Ein kurzes Band hing neben dem Gitter aus der Mauer und Ryk zog daran, in der Gewissheit, dass irgendwo im Haus eine Glocke ihre Ankunft signalisieren würde. So hatte er bei seinen bisherigen Besuchen jedenfalls immer auf sich aufmerksam gemacht. Trotz dieser Erfahrung erfasste ihn doch eine gewisse Nervosität und die selbstsichere Zuversicht, die ihn bisher vorangetrieben hatte, verflog. Natürlich, Theosius blieb eine gute Wahl. Aber es war keinesfalls gesichert, dass er sich der vier Flüchtlinge annehmen würde. Möglicherweise wollte er sich mit dem Stadtrat gutstellen und würde sie nach Stink ausliefern. Es war sehr unwahrscheinlich, aber wer wusste schon, was die Mächtigen – oder die ehemals Mächtigen – wirklich dachten? Ryk war sich der Tatsache bewusst, dass es jetzt zu spät war, um seinen Vorschlag noch zu bereuen.
Jemand trat ans Tor, eine verhutzelte Gestalt in einer Art Kutte, die Kapuze tief ins Gesicht gezogen.

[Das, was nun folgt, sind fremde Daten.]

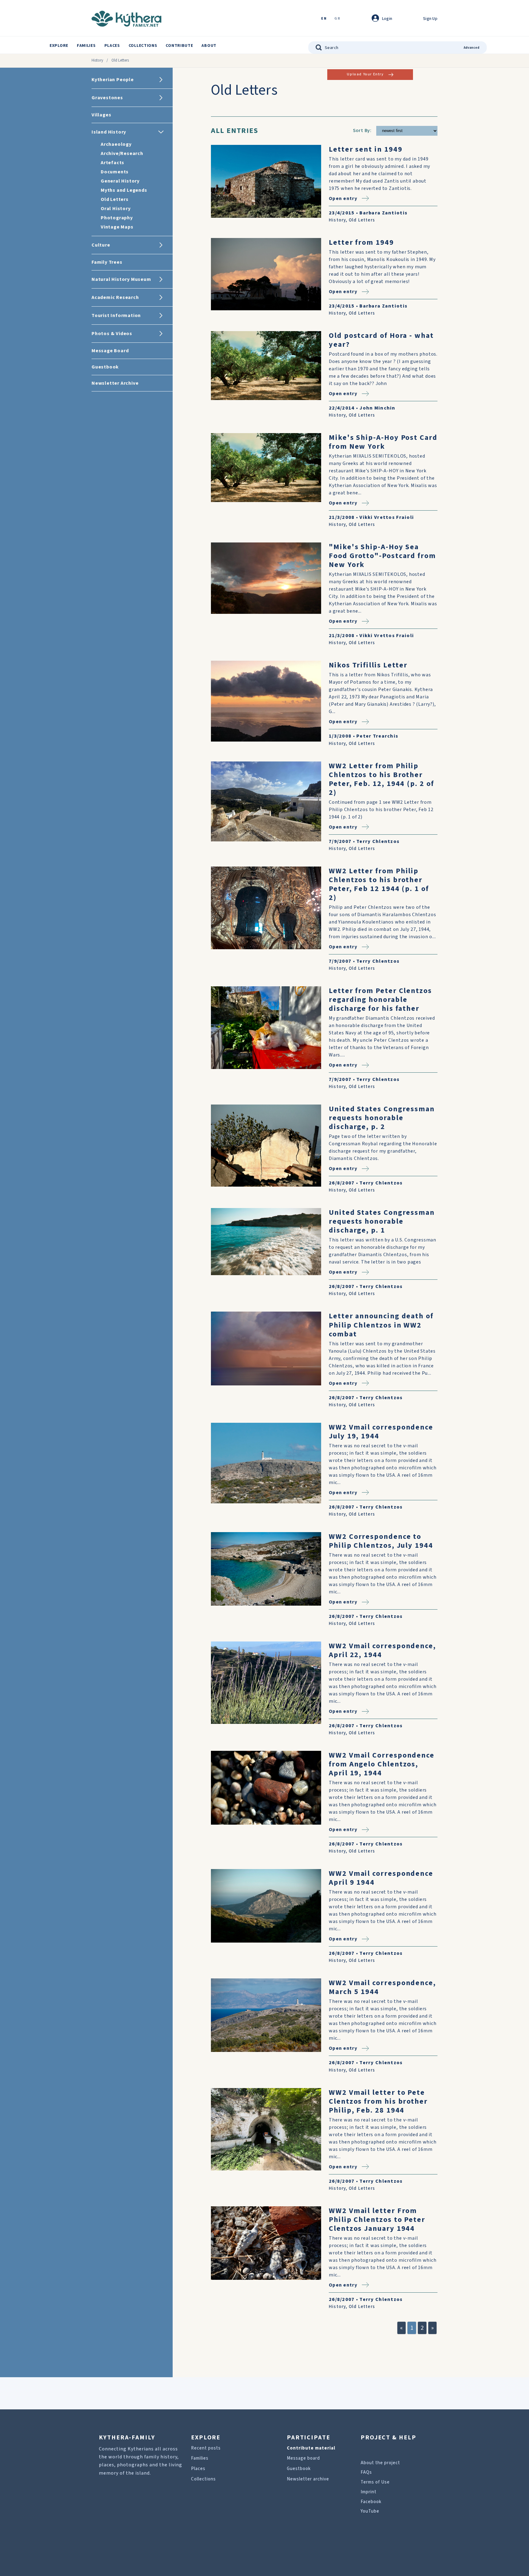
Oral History (116, 208)
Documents (115, 171)
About (208, 46)
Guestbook (299, 2468)
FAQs (366, 2472)
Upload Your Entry (365, 74)
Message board (303, 2458)
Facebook (371, 2502)
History (97, 60)
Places (112, 46)
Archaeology (116, 144)
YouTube (370, 2511)
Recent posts (206, 2448)
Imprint (369, 2492)
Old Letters (115, 199)
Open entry (343, 198)
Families (86, 46)
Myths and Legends (124, 190)
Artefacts (112, 162)
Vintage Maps (117, 227)
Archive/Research (122, 153)
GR (337, 19)
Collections (143, 46)
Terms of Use (375, 2482)
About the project (380, 2463)
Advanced (471, 47)
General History (120, 181)
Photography (117, 217)
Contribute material (311, 2448)
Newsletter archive (308, 2479)
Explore (59, 46)
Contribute (179, 46)
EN (324, 19)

Die Stimme der Gestalt klang krächzend, alt und angestrengt. »Wer begehrt Einlass?«
Und normal reden konnte sie auch nicht. Niemand begehrte heutzutage Einlass. So wurde man, wenn man zu viel in den überlieferten Schriften las: unverständlich.
»Wir wollen Theosius treffen«, sagte Ryk.
»Ich fragte ›Wer?‹, nicht ›Was?‹!«, wies die Gestalt ihn sogleich zurecht. »Also?«
Ryk räusperte sich schuldbewusst. Er machte diesen Fehler jedes Mal.
»Ich bin Ryk, ein Springer. Ich habe Ihrem Herrn schon mehrmals die Post gebracht. Das da ist Sia, die hybridische Sängerin, und Uruhard, vormals Wachtmeister in Stink. Momo ist ein Defo.« Ryk zögerte, als die Gestalt nicht reagierte. »Er ist ungefährlich, bestimmt.«
Die Kapuze drehte sich in Richtung Momo und musterte ihn. Momo stand ungerührt da, den mächtigen Prügel an den Gürtel gebunden. Er wirkte alles andere als ungefährlich, das musste Ryk einräumen.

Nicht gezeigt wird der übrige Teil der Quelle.